Requirements:
a) Can you shorten the paragraph in the album page that begins "The Opposites of Light is Die So Fluid's fourth" while keeping its main facts?
b) Would you write out the album page word for word from "Studio album by" to "on Vorvolaka Records."?

Excerpt to read:
◇ ◇ ◇ ◇ ◇ ◇ ◇
Studio album by Die So Fluid
- Released: 5 May 2014
- Studio: Unit 2 Studios, The Square, Archway & Hollywood
- Genre: Alternative metal
- Length: 72.12
- Label: Vorvolaka Records
- Producer: Die So Fluid

Die So Fluid chronology
| The World Is Too Big for One Lifetime (2009) | The Opposites of Light (2014) | One Bullet from Paradise (2018) |

= The Opposites of Light =

The Opposites of Light is Die So Fluid's fourth full-length album. It was released in the United Kingdom on 5 May 2014, on Vorvolaka Records.

The album was recorded at a variety of studios, both in London, UK and Hollywood, USA.

The album is split into two distinct sections ‘Shakura’ and ‘Pah’, the Solar and Lunar deities of the matriarchal Pawnee Native Americans.

Professional ratings
Review scores
| Source | Rating |
| Metal Riot |  |
| ReGen Magazine |  |
| Brutal Resonance |  |
| Sonic Cathedral |  |

==Track listing==
Music by Drew Richards, melody & lyrics by Grog Lisee, except where stated.
◇ ◇ ◇ ◇ ◇ ◇ ◇
Data excerpt:
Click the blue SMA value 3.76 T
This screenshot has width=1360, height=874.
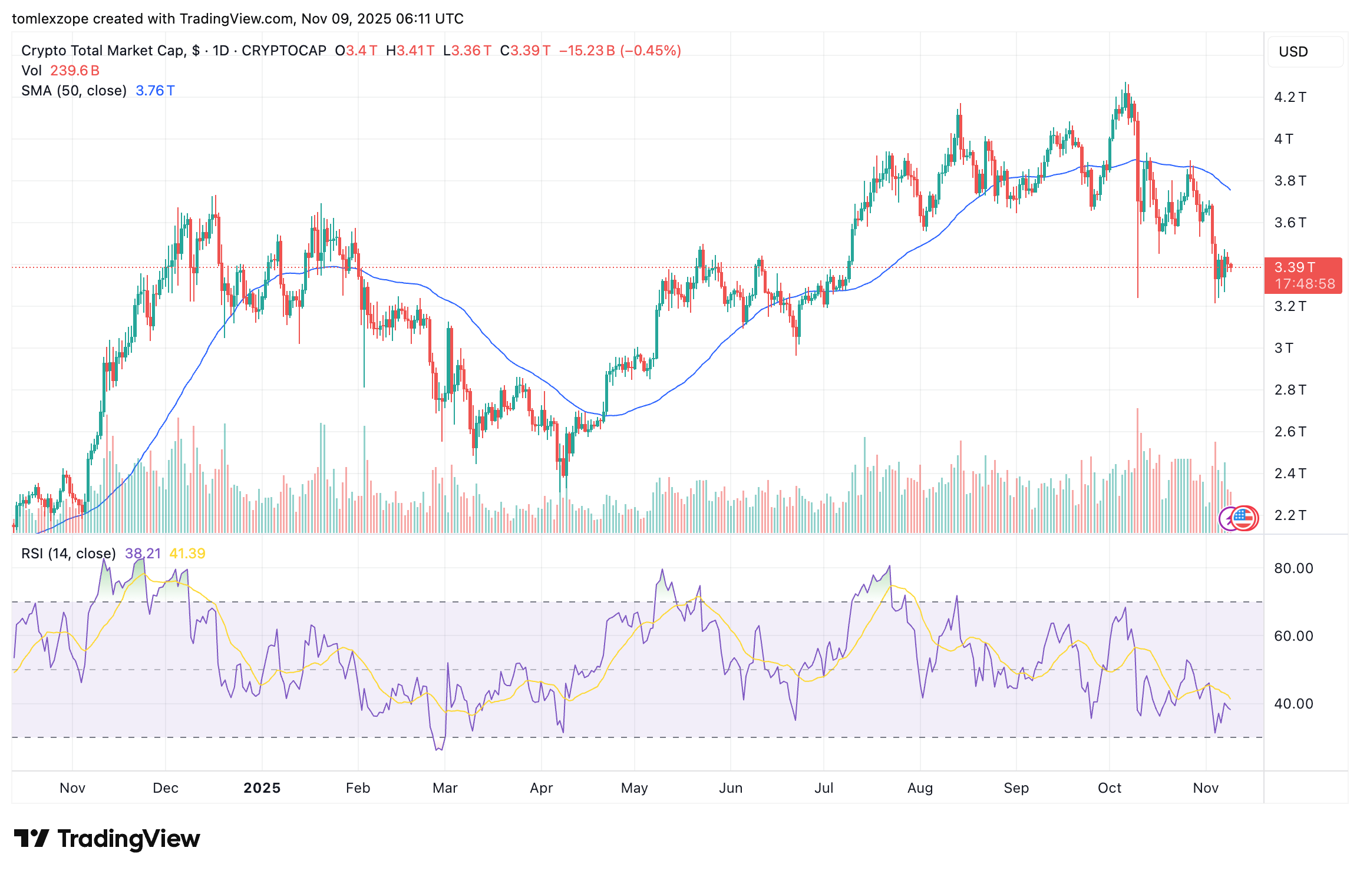[x=155, y=91]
◇ ◇ ◇ ◇ ◇ ◇ ◇
Results in order:
a) The Opposites of Light, Die So Fluid's fourth full-length album, came out in the United Kingdom on 5 May 2014 on Vorvolaka Records.

b)
Studio album by Die So Fluid
- Released: 5 May 2014
- Studio: Unit 2 Studios, The Square, Archway & Hollywood
- Genre: Alternative metal
- Length: 72.12
- Label: Vorvolaka Records
- Producer: Die So Fluid

Die So Fluid chronology
| The World Is Too Big for One Lifetime (2009) | The Opposites of Light (2014) | One Bullet from Paradise (2018) |

= The Opposites of Light =

The Opposites of Light is Die So Fluid's fourth full-length album. It was released in the United Kingdom on 5 May 2014, on Vorvolaka Records.